– Сегодня ночью умер папа. Во сне остановилось сердце.
Про сердце для меня было новостью. Я знал, что у него тяжелейший диабет, что он не выходит из дома и почти ничего не видит. Вдобавок к диабету оказалось и сердце, о котором он ничего никогда не говорил.
А говорили мы с ним часто. Он звонил мне почти каждую неделю и довольно долго расспрашивал обо всем подряд и рассказывал обо всем подряд. Человек по натуре любознательный, он звонил всем. У всех что-то узнавал, а потом всем передавал узнанное.
В крёковских монологах и крёковской части наших диалогов было то, что доставляло наслаждение – это уникальный крёковский язык, который не каждый понимал с первого раза. Но я уже давно научился понимать, еще в наши молодые годы, и иногда мне даже случалось бывать переводчиком для тугоухих.
И вот теперь его нет. Больше Виталя никому никогда не позвонит.
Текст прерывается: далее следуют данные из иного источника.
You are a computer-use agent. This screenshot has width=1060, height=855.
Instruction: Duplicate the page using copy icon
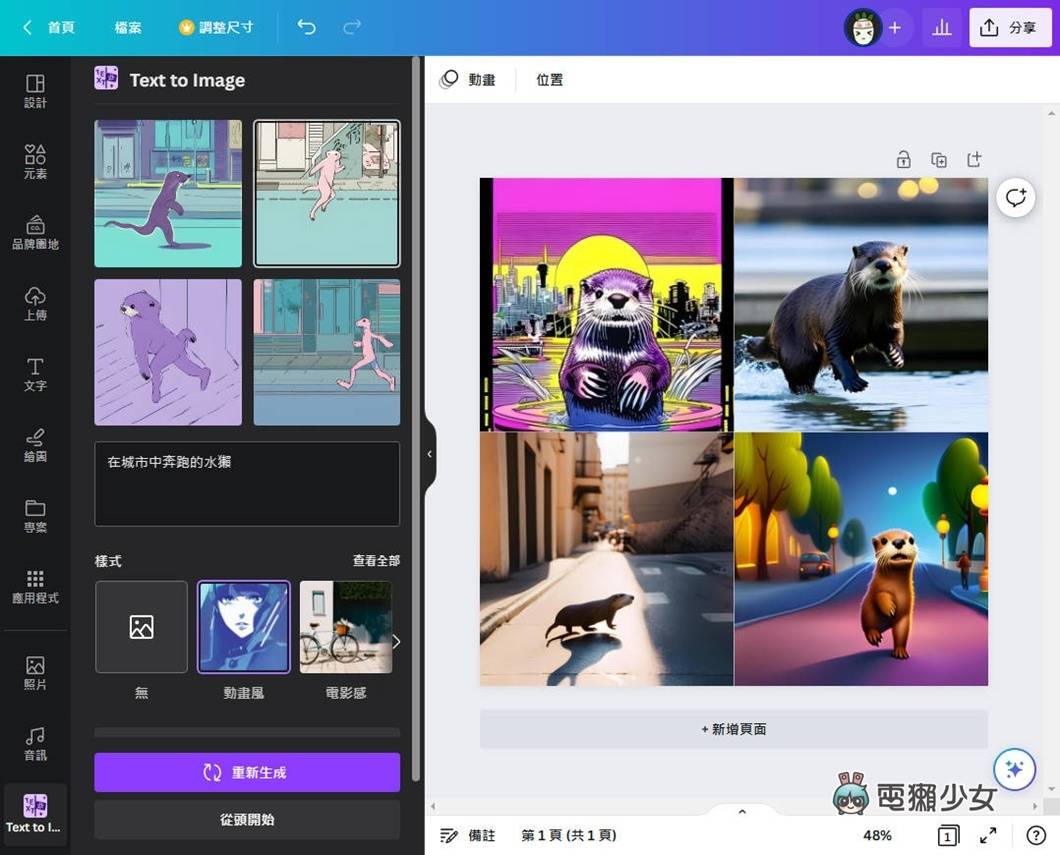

Но он – гениальный поэт. И его стихи еще дозвонятся до будущих столетий.
Дочь Виталия сказала, что прощание с ним состоится 7 сентября, в ритуальном зале на улице Баумана, 2 (на Южном), начало в 12 часов.
Вот стихотворение Виталия Крёкова. В этом стихотворении – и крёковская поэзия, и крёковские образы, и крёковские мечты о тех местах, где он не бывал, но хотел побывать, и наша жестокая действительность, и жена Виталия – Нина, которая осталась одна.
* * *
Если станет с деньгами получше,
Не в Москву, не в Париж и Берлин,
Я уеду скорее в Урумчи.
Загляну к русской Нине в Инин.
Может, там отмеряют полозья
Санный путь за потаем потай.
Там в суровом полынном межзвёздье
В такт Вселенной вздыхает Китай.
Я не стану для Родины грузом.
Я не буду вымаливать мзду,
Но, как женщину, русскую музу
От разбойных людей увезу.
Будут плыть облака, будут ветры
Тополя серебристые сечь.
В лунных сумерках яшмовой флейтой
Будет слышаться русская речь.
Оглянусь я на дали и шири:
Не возьмешь Томь блескучую впрок,
Что течёт в притаёжной Сибири,
Где шахтёрский стоит городок.
Богатеи там есть, ну их в баню.
Там поэтов, что в поле травы.
Там построил мужик на «тайване»
Колокольню в четыре трубы.
Там разрезы, там шахты и штольни.
А горняк только славою сыт.
За копейки из преисподней
Выдаёт на-гора антрацит.
И всегда время подлое в силе.
Горький плач там и скрежет зубов.
Помню день: из домов выносили
В раз шестнадцать шахтёрских гробов.
Резанул мужиков взрыв кинжальный.
От железа осталась труха.
И на лицах погибших лежали,
Как на лицах святых, воздуха.
Что за мною: судьба ли, судьбина?
Только крест свой несу не один.
Ты жена – дочь шахтёрская, Нина.
Даст нам бог, доберёмся в Инин.
Небеса сеют снежной порошей.
Вот Берёзовский город возник.
Ты со мною, кулёма-матрёша,
Ненаглядный мой снеговик.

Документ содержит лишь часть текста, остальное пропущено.